One of the few specific changes Blinken mentioned is a bureaucratic one: setting up a “China House” within the State Department. He described this as a “a department-wide integrated team that will coordinate and implement our policy across issues and regions, working with Congress as needed.” Certainly as China policy becomes closely intertwined with U.S. diplomatic efforts across the globe – and even domestic policies – more coordination will be crucial.
Interestingly, Blinken not only spoke of the need to “sustain” and “defend” the “rules-based international order,” but the need to “reform” it as well. “We want not just to sustain the international order that made so much of that progress possible, but to modernize it, to make sure that it represents the interests, the values, the hopes of all nations, big and small, from every region,” Blinken said.
China has often couched its desired changes to the current order in the frame of “democratizing” the international system, which was created in the aftermath of World War II by the United States and a handful of European powers. The United States is now acknowledging that the current system does not fairly represent the interests of all countries – especially developing powers, including close U.S. partners like India.

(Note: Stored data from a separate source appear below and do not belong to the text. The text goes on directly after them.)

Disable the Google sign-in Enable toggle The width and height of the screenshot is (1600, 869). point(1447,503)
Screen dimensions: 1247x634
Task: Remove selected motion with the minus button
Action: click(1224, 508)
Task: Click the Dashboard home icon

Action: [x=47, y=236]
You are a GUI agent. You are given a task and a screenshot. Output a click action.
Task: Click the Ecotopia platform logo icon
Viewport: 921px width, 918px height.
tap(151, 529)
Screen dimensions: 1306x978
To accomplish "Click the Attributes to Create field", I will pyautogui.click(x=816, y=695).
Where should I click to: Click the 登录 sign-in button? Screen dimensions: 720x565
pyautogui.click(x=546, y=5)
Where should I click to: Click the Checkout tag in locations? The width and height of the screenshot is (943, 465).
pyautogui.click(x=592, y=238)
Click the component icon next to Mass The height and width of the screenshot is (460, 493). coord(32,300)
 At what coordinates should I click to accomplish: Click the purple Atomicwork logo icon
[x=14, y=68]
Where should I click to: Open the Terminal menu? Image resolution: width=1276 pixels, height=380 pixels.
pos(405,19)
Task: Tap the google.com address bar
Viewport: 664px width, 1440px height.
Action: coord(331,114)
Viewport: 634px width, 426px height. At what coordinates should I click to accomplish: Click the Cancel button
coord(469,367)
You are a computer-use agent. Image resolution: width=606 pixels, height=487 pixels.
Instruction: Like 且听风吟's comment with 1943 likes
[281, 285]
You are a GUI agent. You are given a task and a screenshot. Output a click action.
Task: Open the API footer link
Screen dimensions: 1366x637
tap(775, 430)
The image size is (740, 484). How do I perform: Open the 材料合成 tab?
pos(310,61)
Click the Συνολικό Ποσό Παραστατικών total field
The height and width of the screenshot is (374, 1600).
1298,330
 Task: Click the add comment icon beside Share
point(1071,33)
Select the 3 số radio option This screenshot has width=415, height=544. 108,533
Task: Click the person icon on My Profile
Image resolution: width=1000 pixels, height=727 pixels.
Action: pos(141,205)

Of course, in Blinken’s framing China is an obstacle, not a welcome partner, in remaking the international order. “China is the only country with both the intent to reshape the international order and, increasingly, the economic, diplomatic, military, and technological power to do it,” he said, adding that “Beijing’s vision would move us away from the universal values that have sustained so much of the world’s progress over the past 75 years.”
Unsurprisingly, in that regard Blinken emphasized China’s close relationship with Russia, even amid the Ukraine invasion: “Beijing’s defense of President Putin’s war to erase Ukraine’s sovereignty and secure a sphere of influence in Europe should raise alarm bells for all of us who call the Indo-Pacific region home.”
Despite harsh words on China’s repression at home and aggression abroad, Blinken also spoke at length about the need and potential for cooperation with China on global challenges, which is perhaps the most marked change from the Trump administration. He particularly noted the need to work together on climate change – and indeed, the two countries’ climate envoys have had more in-person meetings than any other officials from China and the United States since Biden took office. There was also a subtle dig at China’s earlier assertion that climate change cooperation could not be held separate from overall bilateral ties: “No country should withhold progress on existential transnational issues because of bilateral differences.”
Overall, the speech seems calibrated to try to avoid raising tensions with China – unlike past policy addresses by his predecessor, Mike Pompeo. “Put simply, the United States and China have to deal with each other for the foreseeable future,” Blinken declared. “…We are not looking for conflict or a new Cold War. To the contrary, we’re determined to avoid both.”
He also reassured listeners overseas, “This is not about forcing countries to choose [between the U.S. and China]. It’s about giving them a choice.” Blinken added, “At every step, we’re consulting with our partners, listening to them, taking their concerns to heart, building solutions that address their unique challenges and priorities.”
That’s a wonderful sentiment, but somewhat at odds with the quasi-threatening tone the United States took toward Solomon Islands in the wake of its decision to sign a security agreement with China.
Beijing, of course, also claims to treat all other countries as equals and respect their concerns, but in practice that rarely plays out. This is one area where the U.S. must outcompete China if it truly wants to lead the international order into a new phase.